In addition to hoping that we will ignore the allegations of sexual misconduct against Joe Biden, Alyssa Milano would also like us not to buy guns as a reaction to the global pandemic, no matter how worried Americans may be about the potential for a breakdown in law enforcement. This advice is far too late for me, as I am already in possession of a respectable armory, but she seems to hope that others will not join me, claiming that acquiring firearms puts someone in an unacceptable level of risk.
I have addressed the number of people who have recently become gun owners already, pointing out that the dangers are much lower than gun control advocates claim and that the concerns of new owners over social disruption are valid. Here I want to discuss the class attitude that Milano represents, that of someone who is out of touch with ordinary Americans — in other words, the limousine liberal.

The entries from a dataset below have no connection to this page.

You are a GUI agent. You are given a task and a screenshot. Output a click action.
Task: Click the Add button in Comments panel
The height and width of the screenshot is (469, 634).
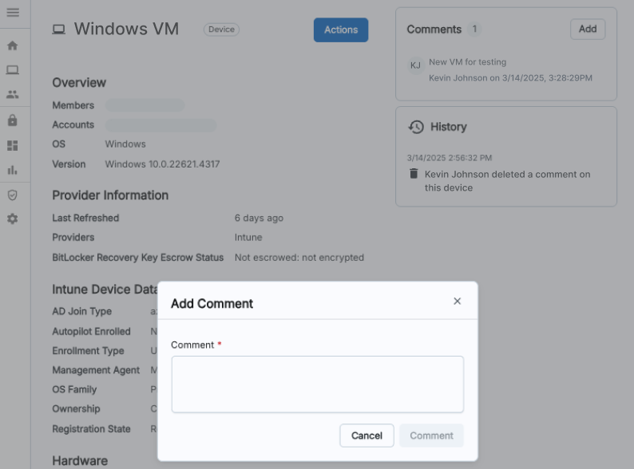coord(588,29)
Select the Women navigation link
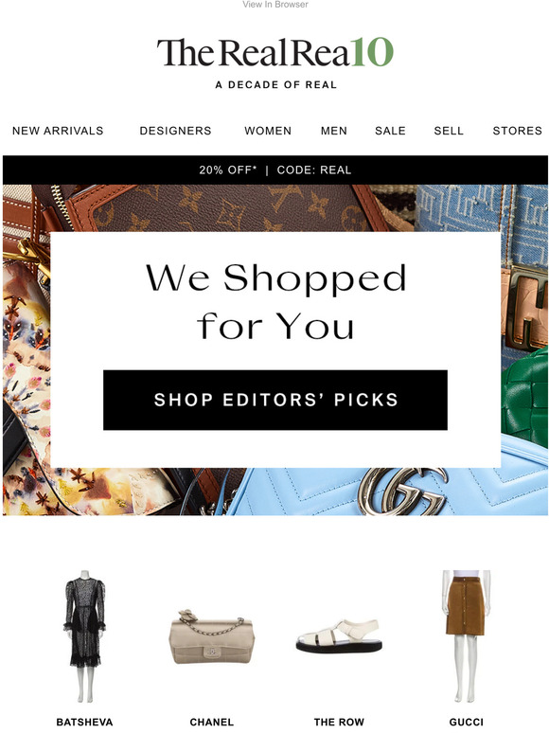This screenshot has height=733, width=549. (x=268, y=131)
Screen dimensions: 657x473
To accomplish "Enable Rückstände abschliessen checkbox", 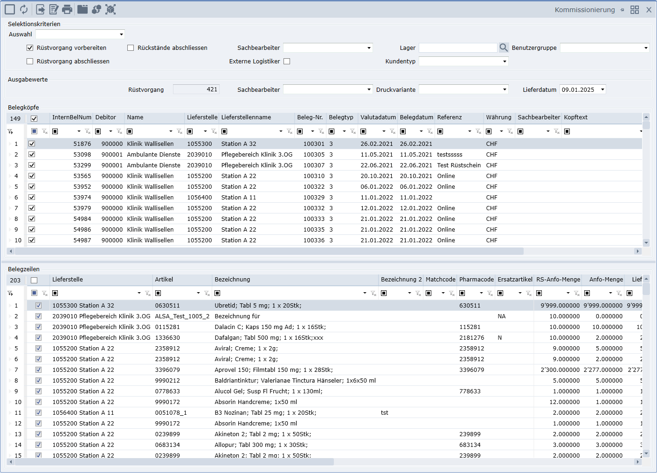I will coord(131,48).
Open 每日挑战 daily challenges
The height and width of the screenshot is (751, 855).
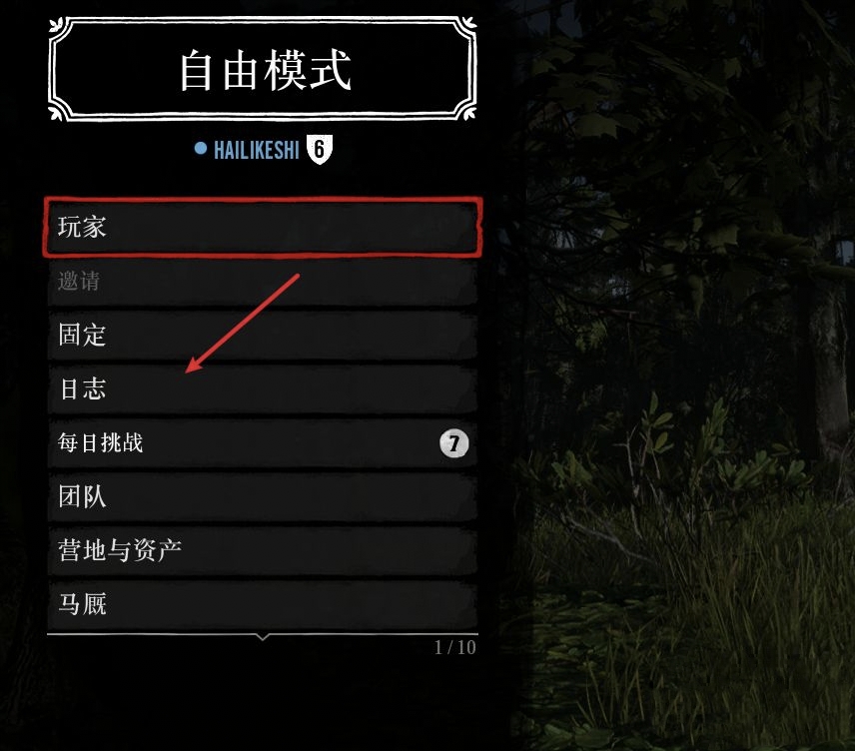click(x=263, y=442)
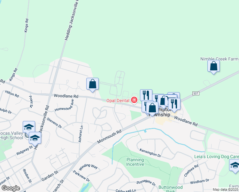Select the Buttonwood Park label
This screenshot has width=239, height=192.
point(170,189)
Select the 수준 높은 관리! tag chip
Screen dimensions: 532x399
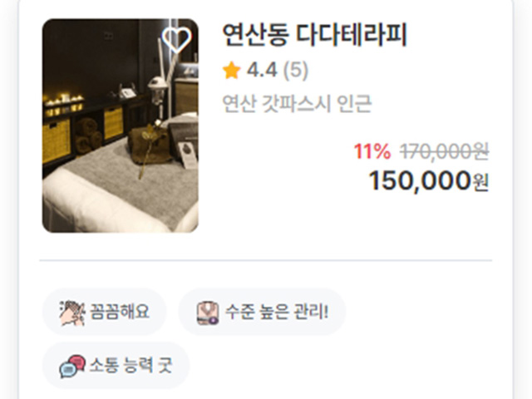(x=262, y=312)
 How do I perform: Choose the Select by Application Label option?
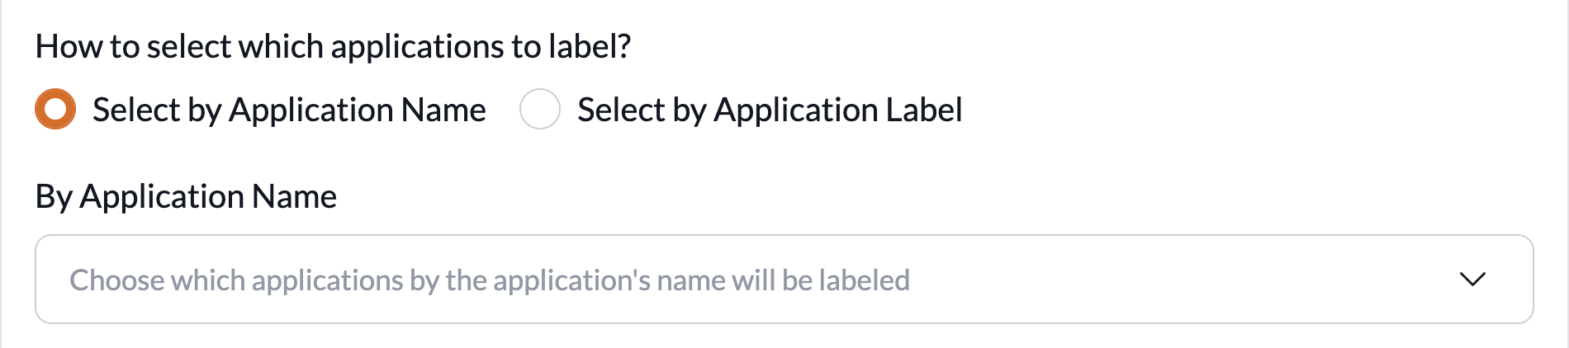539,110
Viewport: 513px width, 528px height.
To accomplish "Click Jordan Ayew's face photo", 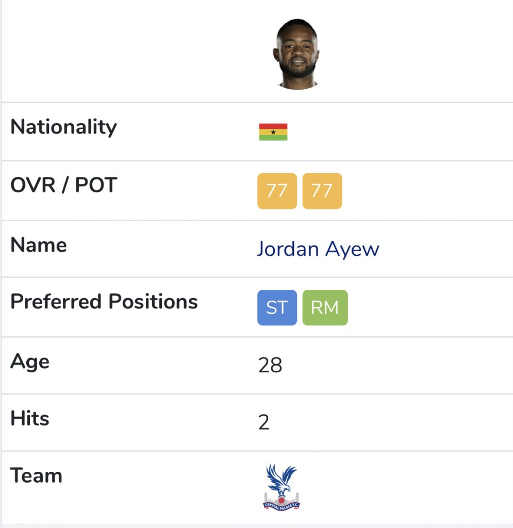I will click(296, 54).
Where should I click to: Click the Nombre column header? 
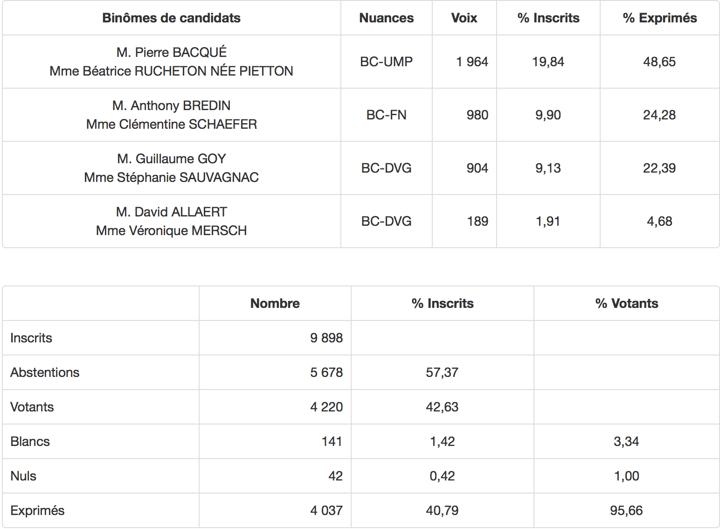pyautogui.click(x=275, y=304)
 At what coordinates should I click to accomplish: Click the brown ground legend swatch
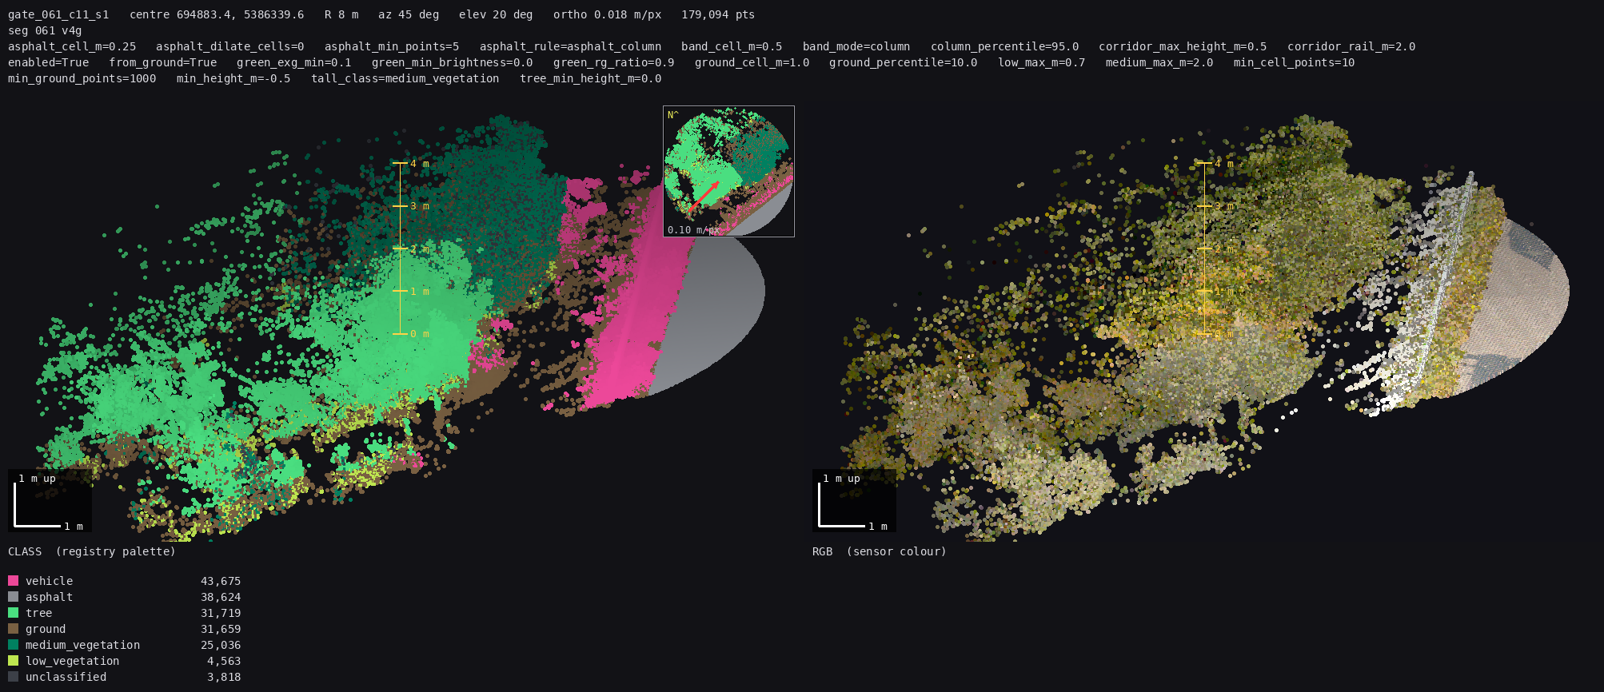click(13, 629)
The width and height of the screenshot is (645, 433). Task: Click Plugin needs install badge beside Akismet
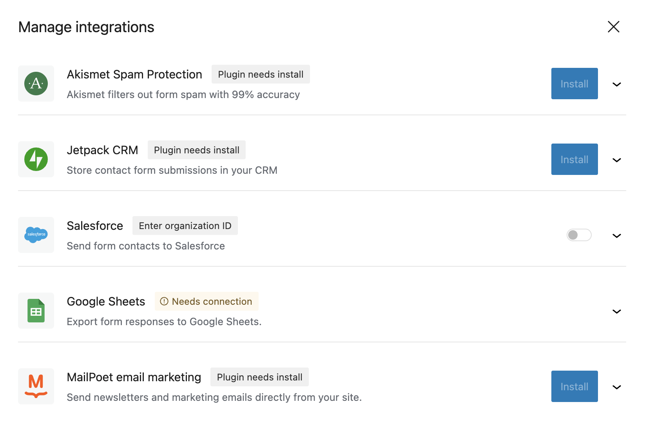tap(261, 75)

This term comes from Mario Procaccino, a candidate for mayor of New York City in 1969 in reference to his opponent, John Lindsay. Procaccino ran as a populist, accusing Lindsay of being a do-gooder but of having no experience with the poor and working class. Milano, having been born to parents who were in the film and fashion industry and spent her life in front of the camera in Hollywood is a casting director’s ideal for the role. She has engaged in activism, starting with standing up for Ryan White in the 1980s and working with UNICEF, and she brought attention to the #MeToo movement by tweeting out a call for stories of women who had been harassed or assaulted to reply to her with the hashtag. And, of course, she is well known among the gun community for being an advocate of restricting rights while having armed security that protects her.
Her stance is unsurprisingly focused on feelings and light on details. I say unsurprising because she is not an expert in weapons, tactics, public health, or criminology. She just wants something done. She sees reports of shootings in the news and emerges from her charmed life to emote for the media.
The impulse to do good is praiseworthy, but the whole point of the “limousine liberal” label was that too many privileged people with righteous motives do not take the time to understand the people whom they wish to aid and do not think through the implications of the proposed solutions. With gun control specifically, the desire to see fewer people shot is one that we all should share. But saying that we must “do something” without subjecting the offered policies to historical, scientific, or legal analysis is an invitation to people whose agenda is not so pure to sneak in all manner of abuses.
And now that Milano has shown a measure of hypocrisy regarding the accusations against Joe Biden and her dismissal of Tara Reade’s story, she has lost a lot of credibility. It is easy to say that an actor just reads lines — since in a reductionist formulation, that is their job — but when someone like Milano behaves as she has, I find it hard not to conclude that her concern is more for image than substance.